This is the first ever effort by Nepal tourism to attract visitors by promoting Nepali dishes under the campaign of globalizing Nepali cuisines. The event was live streamed.

The event, initiated by the Nepal Tourism Board (NTB) and Hotel Association Nepal (Han) under a public-private-partnership (PPP) model, aims to regain the lost glory of Nepal’s diverse food culture. “This is an exemplary event under the PPP model. We should tell the world that Nepal has varieties of foods,” said Deepak Raj Joshi, CEO of NTB.

The food items include Kwati, Sisne Jhol, Phando, Jwano ko Jhol, Pancha Kwa, Chukur Khanda, Karesabari, Chukauni, Timure Aalu, Fulaura, Sekuwa, Sandheko, Tareko, Usineko, Pakku, Chhoyla, Momo, Chatanmari, Wo, Jogi Bhat, Dal Bhat, Dhindo, Himali, Yomari, Sikarni and Dahiphal, among others. These items have been selected from around 200 food categories collected from different Nepali communities.

Tourism Minister Rabindra Adhikari said that the government would continue to support this kind of campaign. “Gastronomy tourism is a new product. Although it’s late, we have at least started the campaign to globalize our dishes.”

According to Han, the selected food items have been tested and certified by the government’s Department of Food Technology and Quality Control.

Senior tourism entrepreneur Karna Sakya said that they had started work to globalize Nepali foods seven months ago. “This campaign should have started a long time ago, but it didn’t,” he said. “We have lost our diverse dishes as we didn’t deem it necessary to promote them. But still, we can publicize gastronomy tourism.”

According to him, there are more than 1,000 Nepali restaurants across the world, and around 4,000 chefs working in different hotels and restaurants in different parts of the world. “But still, we have failed to promote our foods.”

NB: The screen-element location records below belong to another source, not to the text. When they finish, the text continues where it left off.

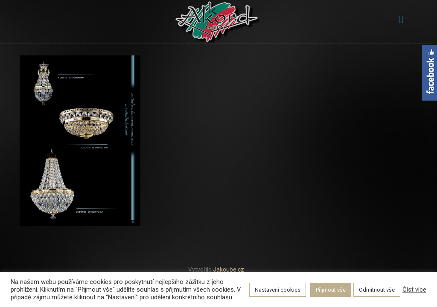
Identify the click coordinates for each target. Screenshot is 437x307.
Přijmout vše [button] (331, 290)
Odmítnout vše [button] (377, 290)
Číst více (414, 289)
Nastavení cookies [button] (277, 290)
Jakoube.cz (228, 269)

The campaign is part of the NTB’s ongoing initiative to promote gastronomy tourism under the theme ‘Experience Nepal: Cuisine & Culture’.

The International Culinary Tourism Association states that food travellers spend around $1,200 per trip on average, with over one-third ($425) of their travel budget going towards food-related activities. Gastronomic tourism refers to trips made to destinations where the local food and beverages are the main motivating factors for travel.

Gastronomic or culinary tourism tends to be largely a domestic tourism activity, with consumers travelling to places to eat and drink local products.